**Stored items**
Start of Block

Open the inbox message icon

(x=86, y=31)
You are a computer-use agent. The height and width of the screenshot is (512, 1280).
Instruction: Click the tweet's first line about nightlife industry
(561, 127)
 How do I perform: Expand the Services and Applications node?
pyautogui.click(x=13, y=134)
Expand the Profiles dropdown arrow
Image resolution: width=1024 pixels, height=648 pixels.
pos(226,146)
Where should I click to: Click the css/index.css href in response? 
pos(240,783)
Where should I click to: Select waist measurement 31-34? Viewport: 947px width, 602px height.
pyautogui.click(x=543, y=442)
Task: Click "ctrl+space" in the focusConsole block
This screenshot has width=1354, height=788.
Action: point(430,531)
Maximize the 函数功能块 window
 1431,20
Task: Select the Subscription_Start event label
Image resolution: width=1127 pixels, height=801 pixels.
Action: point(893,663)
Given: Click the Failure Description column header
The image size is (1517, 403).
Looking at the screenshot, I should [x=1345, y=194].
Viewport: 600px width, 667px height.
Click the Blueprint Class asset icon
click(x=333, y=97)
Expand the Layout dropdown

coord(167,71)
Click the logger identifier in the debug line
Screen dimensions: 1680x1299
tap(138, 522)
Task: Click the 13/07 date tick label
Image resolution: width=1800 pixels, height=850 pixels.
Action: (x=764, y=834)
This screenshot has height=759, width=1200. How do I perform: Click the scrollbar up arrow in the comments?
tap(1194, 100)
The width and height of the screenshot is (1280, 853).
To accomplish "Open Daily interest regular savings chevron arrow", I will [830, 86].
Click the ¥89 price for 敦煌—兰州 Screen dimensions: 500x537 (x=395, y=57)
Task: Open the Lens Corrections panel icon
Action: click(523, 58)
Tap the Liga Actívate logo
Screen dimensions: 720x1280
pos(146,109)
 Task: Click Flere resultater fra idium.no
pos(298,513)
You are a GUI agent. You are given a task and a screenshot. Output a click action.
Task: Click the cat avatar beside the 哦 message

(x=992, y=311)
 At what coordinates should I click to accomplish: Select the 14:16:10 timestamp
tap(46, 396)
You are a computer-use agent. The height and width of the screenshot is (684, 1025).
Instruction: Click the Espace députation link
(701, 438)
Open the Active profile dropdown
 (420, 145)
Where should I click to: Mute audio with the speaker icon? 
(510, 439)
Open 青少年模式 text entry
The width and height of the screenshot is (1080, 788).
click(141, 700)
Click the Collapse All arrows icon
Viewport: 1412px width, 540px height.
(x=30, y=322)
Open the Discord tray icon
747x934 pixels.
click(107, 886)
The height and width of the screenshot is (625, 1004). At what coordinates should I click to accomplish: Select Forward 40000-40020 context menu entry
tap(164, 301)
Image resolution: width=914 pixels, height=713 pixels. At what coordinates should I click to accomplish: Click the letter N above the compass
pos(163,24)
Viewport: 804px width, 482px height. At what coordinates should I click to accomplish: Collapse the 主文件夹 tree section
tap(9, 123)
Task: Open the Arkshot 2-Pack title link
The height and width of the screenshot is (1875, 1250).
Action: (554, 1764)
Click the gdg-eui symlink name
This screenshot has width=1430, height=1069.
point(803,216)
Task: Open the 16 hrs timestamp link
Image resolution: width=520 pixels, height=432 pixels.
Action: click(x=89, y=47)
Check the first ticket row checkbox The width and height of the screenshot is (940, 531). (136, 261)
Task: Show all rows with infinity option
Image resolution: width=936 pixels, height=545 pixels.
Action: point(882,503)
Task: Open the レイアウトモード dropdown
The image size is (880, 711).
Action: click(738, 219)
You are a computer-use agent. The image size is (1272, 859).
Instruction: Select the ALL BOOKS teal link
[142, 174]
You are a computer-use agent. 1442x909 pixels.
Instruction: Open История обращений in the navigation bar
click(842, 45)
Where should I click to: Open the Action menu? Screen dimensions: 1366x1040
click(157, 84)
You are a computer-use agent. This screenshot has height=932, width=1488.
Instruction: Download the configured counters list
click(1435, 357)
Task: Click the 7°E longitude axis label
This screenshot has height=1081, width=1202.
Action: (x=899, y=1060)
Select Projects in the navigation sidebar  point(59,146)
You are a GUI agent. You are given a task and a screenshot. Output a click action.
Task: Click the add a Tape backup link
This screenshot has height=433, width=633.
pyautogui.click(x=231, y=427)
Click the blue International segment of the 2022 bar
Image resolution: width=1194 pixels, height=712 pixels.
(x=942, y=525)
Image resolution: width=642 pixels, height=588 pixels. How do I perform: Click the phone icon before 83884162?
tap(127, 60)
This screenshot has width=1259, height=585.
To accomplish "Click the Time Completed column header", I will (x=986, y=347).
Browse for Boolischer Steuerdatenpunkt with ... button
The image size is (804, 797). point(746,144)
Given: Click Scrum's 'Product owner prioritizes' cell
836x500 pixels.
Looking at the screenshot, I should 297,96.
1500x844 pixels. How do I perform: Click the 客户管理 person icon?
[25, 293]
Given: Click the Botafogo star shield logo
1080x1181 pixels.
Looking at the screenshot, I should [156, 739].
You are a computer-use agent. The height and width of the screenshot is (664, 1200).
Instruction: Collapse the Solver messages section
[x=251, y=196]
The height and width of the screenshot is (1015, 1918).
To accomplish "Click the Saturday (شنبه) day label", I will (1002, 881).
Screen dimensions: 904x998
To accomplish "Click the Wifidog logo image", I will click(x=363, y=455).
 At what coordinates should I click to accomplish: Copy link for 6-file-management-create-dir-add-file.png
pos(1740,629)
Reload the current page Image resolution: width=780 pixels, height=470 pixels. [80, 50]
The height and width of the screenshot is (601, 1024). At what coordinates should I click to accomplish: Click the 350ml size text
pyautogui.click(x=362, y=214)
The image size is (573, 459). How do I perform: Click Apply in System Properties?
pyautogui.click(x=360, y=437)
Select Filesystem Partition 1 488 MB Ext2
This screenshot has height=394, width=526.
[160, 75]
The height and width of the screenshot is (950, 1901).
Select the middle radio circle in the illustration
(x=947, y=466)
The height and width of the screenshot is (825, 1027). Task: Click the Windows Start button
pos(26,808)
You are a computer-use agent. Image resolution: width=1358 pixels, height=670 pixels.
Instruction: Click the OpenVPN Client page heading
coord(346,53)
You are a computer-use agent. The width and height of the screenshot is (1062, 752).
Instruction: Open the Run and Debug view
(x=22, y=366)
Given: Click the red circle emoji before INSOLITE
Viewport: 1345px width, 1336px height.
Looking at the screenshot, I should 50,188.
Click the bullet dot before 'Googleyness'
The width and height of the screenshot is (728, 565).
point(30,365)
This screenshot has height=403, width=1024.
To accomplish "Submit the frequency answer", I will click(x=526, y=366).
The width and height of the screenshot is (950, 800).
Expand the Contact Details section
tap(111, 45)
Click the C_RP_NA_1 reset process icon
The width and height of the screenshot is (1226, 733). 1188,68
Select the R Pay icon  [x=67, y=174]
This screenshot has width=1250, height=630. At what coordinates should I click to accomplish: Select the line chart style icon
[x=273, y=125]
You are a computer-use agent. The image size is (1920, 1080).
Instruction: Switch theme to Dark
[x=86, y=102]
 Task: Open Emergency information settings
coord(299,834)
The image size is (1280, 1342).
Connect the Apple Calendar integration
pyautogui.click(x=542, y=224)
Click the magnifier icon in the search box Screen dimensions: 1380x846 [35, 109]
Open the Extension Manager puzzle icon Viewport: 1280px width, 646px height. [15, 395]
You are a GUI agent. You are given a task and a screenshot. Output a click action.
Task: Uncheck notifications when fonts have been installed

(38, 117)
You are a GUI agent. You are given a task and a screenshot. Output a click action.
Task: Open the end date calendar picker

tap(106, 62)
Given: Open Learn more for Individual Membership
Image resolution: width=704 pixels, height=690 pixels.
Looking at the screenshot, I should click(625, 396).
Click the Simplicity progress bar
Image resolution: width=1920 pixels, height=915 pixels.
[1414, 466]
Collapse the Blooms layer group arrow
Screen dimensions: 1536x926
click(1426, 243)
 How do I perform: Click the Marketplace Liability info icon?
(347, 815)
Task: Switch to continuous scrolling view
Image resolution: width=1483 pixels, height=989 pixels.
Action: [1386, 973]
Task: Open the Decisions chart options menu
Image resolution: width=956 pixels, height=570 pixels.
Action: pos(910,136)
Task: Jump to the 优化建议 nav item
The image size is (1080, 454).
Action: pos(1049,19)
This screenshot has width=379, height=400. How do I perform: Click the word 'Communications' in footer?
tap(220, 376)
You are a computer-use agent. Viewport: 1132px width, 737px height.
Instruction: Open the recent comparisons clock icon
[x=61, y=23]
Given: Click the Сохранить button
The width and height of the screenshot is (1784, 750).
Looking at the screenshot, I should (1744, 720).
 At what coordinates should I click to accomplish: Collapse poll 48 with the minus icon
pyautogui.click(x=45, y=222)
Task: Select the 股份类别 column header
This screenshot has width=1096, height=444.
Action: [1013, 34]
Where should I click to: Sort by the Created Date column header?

End of Block

**What the exercise asks**
Write out exactly each line of the entries, starting at the one containing "Task: Select the 股份类别 column header" and finishing with the last line.

**Finished exercise**
Task: Select the 股份类别 column header
This screenshot has width=1096, height=444.
Action: [1013, 34]
Where should I click to: Sort by the Created Date column header?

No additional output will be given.